Title

In this topic, you will learn about :

No Chapter Subtopic Slide Dataset CheatSheet
1 Importing data into R Importing from flat files with “utils”base package Slides titanic Base R
2 Importing Excel data file week 5 class 2
3 Importing data from other statistical software
4 Exporting data readr

Data wrangling is the process of converting raw data into a usable form.

picture from: stateducation.com

picture from: Harvard Business School Online

Data wrangling—also called data cleaning, data remediation, or data munging—refers to a variety of processes designed to transform raw data into more readily used formats. The exact methods differ from project to project depending on the data you’re leveraging and the goal you’re trying to achieve.

Some examples of data wrangling include:

Importing from flat files

Importing from Flat Files with “utils” Base Package in R

The “utils” package is a part of the base R installation, and it provides useful functions for various utility operations, including importing data from flat files. Flat files are simple text files where data is stored in a tabular format, such as CSV (Comma-Separated Values) files.

Here are some commonly used functions from the “utils” package for importing data from flat files:

1. read.table( ) and read.csv( ):

These functions are used to read data from text files (including CSV files) and create data frames. The read.table( ) function is more generic and can handle different file formats, whereas read.csv( ) is specifically designed to read CSV files.

# Example: Reading data from a CSV file using read.csv()
my_data <- read.csv("data.csv")

2. read.delim( ) and read.delim2( ):

These functions are similar to read.table( ), but they are specifically designed to handle tab-delimited data.

# Example: Reading tab-delimited data from a text file using read.delim()
my_data <- read.delim("data.txt")

3. read.csv2( ):

This function is used to read CSV files with European-style decimal separators (using semicolons as separators and commas as decimal points).

# Example: Reading data from a CSV file with European-style decimal separators
my_data <- read.csv2("data.csv")

4. read.fwf( ):

This function is used to read data from a file with fixed-width format (each column has a fixed width).

# Example: Reading fixed-width data from a text file using read.fwf()
my_data <- read.fwf("data.txt", widths = c(10, 15, 8))

5. read.table( ) with sep argument:

The read.table( ) function can be used to read data from files with custom separators (e.g., semicolon, tab, space) by specifying the sep argument.

# Example: Reading data from a file with a custom separator using read.table()
my_data <- read.table("data.txt", sep = ";")

Remember that the actual file paths may need to be specified based on your working directory and the location of the data files. Also, make sure that the flat files are correctly formatted to match the chosen function for importing.

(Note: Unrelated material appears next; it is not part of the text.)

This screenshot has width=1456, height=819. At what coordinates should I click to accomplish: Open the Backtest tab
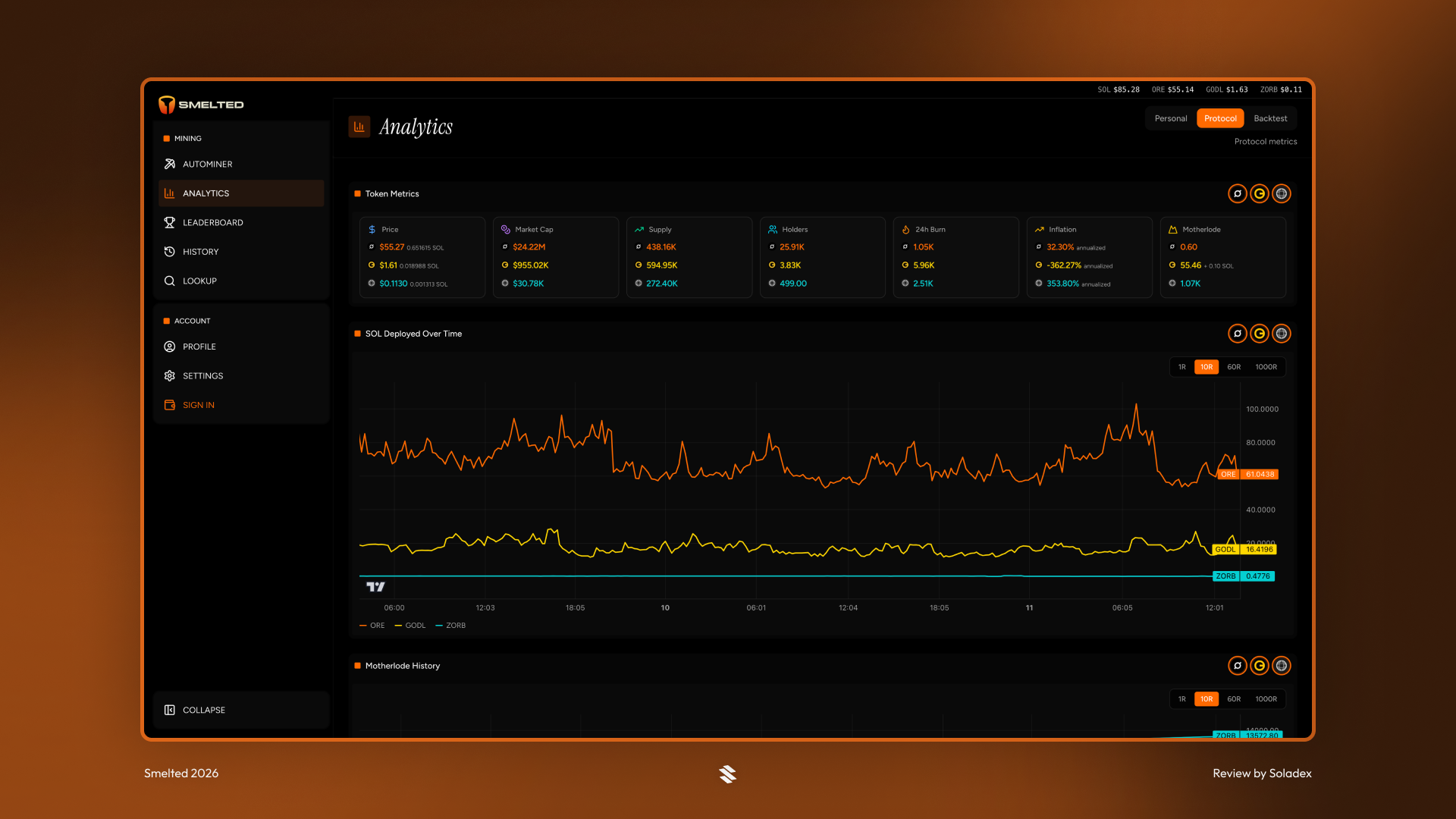[1270, 118]
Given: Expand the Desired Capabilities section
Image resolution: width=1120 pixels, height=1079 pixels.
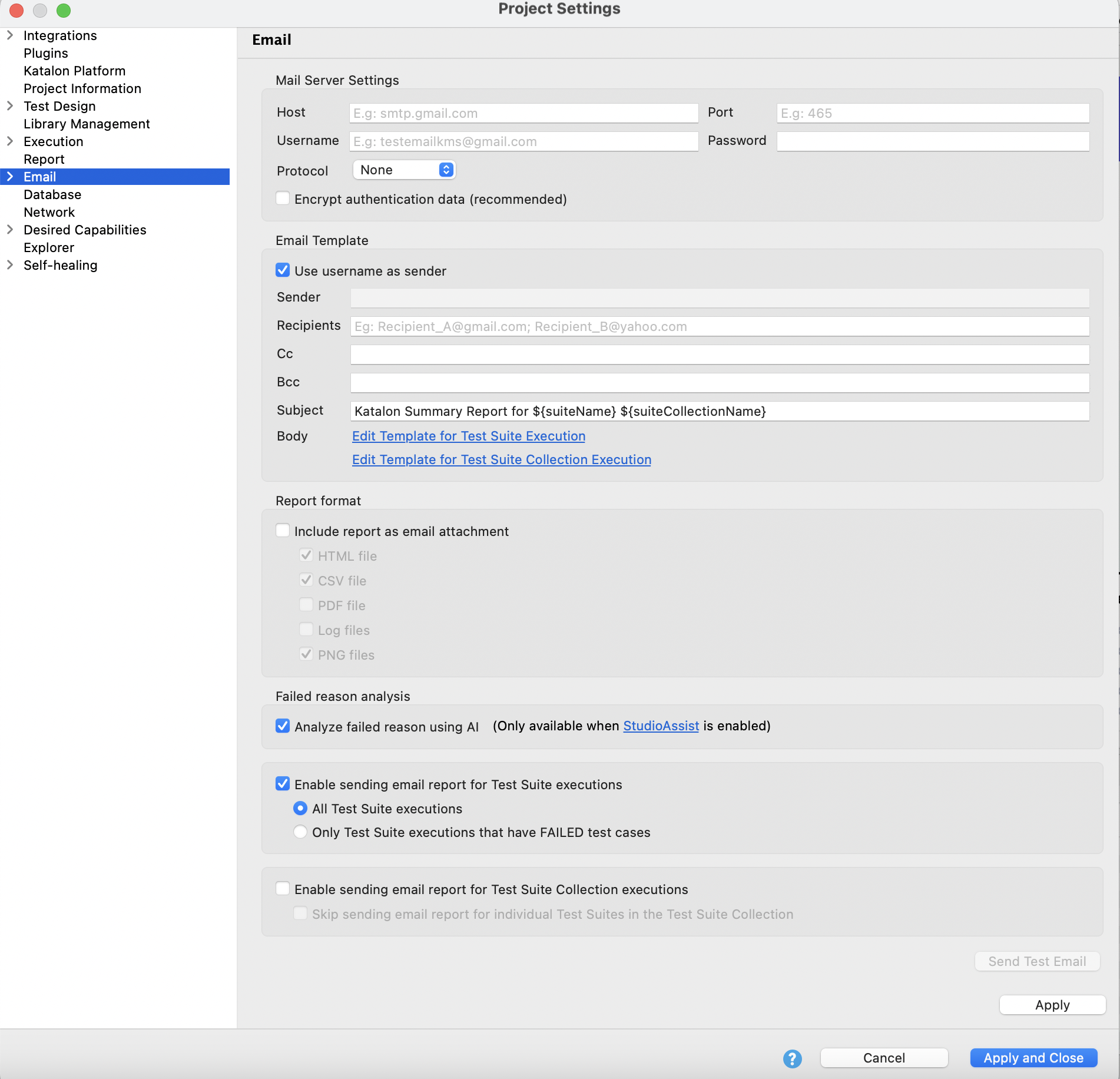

Using the “utils” package in R provides a quick and efficient way to import data from various flat file formats, allowing you to perform data analysis and manipulation using the powerful features of R.

Importing Excel data file

R provides several packages that allow you to read data from Excel files. Here, we’ll focus on two popular packages: readxl and openxlsx.

1. readxl Package:

The readxl package is a simple and lightweight option for reading Excel data files. It reads both .xls and .xlsx formats.

Installation:

You need to install the readxl package first if you haven’t done it already.

install.packages("readxl")

Example: Reading Excel Data with readxl

# Load the readxl package
library(readxl)

# Read data from an Excel file (xlsx format)
my_data <- read_excel("data.xlsx", sheet = "Sheet1")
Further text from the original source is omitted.